Referring to FIG. 1D, the thermal oxide film 2 is removed by the HF solution. Then, while maintaining the temperature of about 600 to 800 ℃ and the atmospheric pressure of 20 to 800 Torr, the silicon substrate 1 by the chemical vapor deposition method using the CH ₂ and H ₂ gas of about 200 to 800 SCCM at a concentration of about 1 to 5% The diamond thin film 6 is formed on the phase. At this time, the nucleation unit density of the diamond is increased due to the ultrafine pores 5, and as a result, the flattened diamond thin film 6 is formed.

As described above, according to the method of manufacturing a diamond thin film for thermal cabbage of the semiconductor device of the present invention by forming ultra-fine pores in the silicon substrate to increase the nucleation unit density of the diamond, it is possible to form a flattened diamond thin film, thereby The reliability of the semiconductor device can be improved.

Meanwhile, although specific embodiments of the present invention have been described and illustrated, modifications and variations can be made by those skilled in the art.
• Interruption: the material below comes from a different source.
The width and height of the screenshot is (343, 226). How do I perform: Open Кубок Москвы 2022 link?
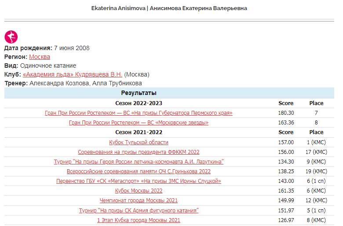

Accordingly, the following claims are to be understood as including all modifications and variations as long as they fall within the true spirit and scope of the present invention.

Claims (11)

Providing a silicon substrate on which a thermal oxide film and a nitride film having a predetermined thickness are sequentially formed; Forming a pinhole in the thermal oxide film; Removing the nitride film with a predetermined chemical solution; Forming ultra-fine pores on the silicon substrate; Removing the thermal oxide film with a predetermined chemical solution; And forming a diamond thin film on the silicon substrate having the ultra-fine pores formed therein. The method of claim 1, wherein the thermal oxide film is formed to a thickness of about 200 to 500 kPa. The method of claim 1, wherein the nitride film is formed to a thickness of about 1,000 to 1,200 Å. The method of claim 1, wherein the pinhole is formed by a stress of the thermal oxide film and the nitride film by performing a high temperature heat treatment process. The method of claim 4, wherein the heat treatment is performed at a temperature of about 1,200 to 1,500 ° C. in an N ₂ atmosphere. The method of claim 1, wherein the nitride film is removed with a phosphoric acid solution. The method of claim 1, wherein the thermal oxide film is removed by HF solution. The method of claim 1, wherein the diamond thin film is formed by chemical vapor deposition. The method according to claim 6, wherein the chemical vapor deposition uses CH ₂ and H ₂ gas at a concentration of about 1 to 5%, while maintaining a temperature of about 600 to 800 ° C. and a pressure of 20 to 800 Torr. A diamond production method for heat dissipation of a semiconductor device. The method of claim 1, wherein the forming of the ultra-fine pores is performed by reactive ion etching using SF ₆ gas using a thermal oxide layer as an etch protective layer. The method of claim 1, wherein the ultra-fine pores have a size equal to that of a pinhole.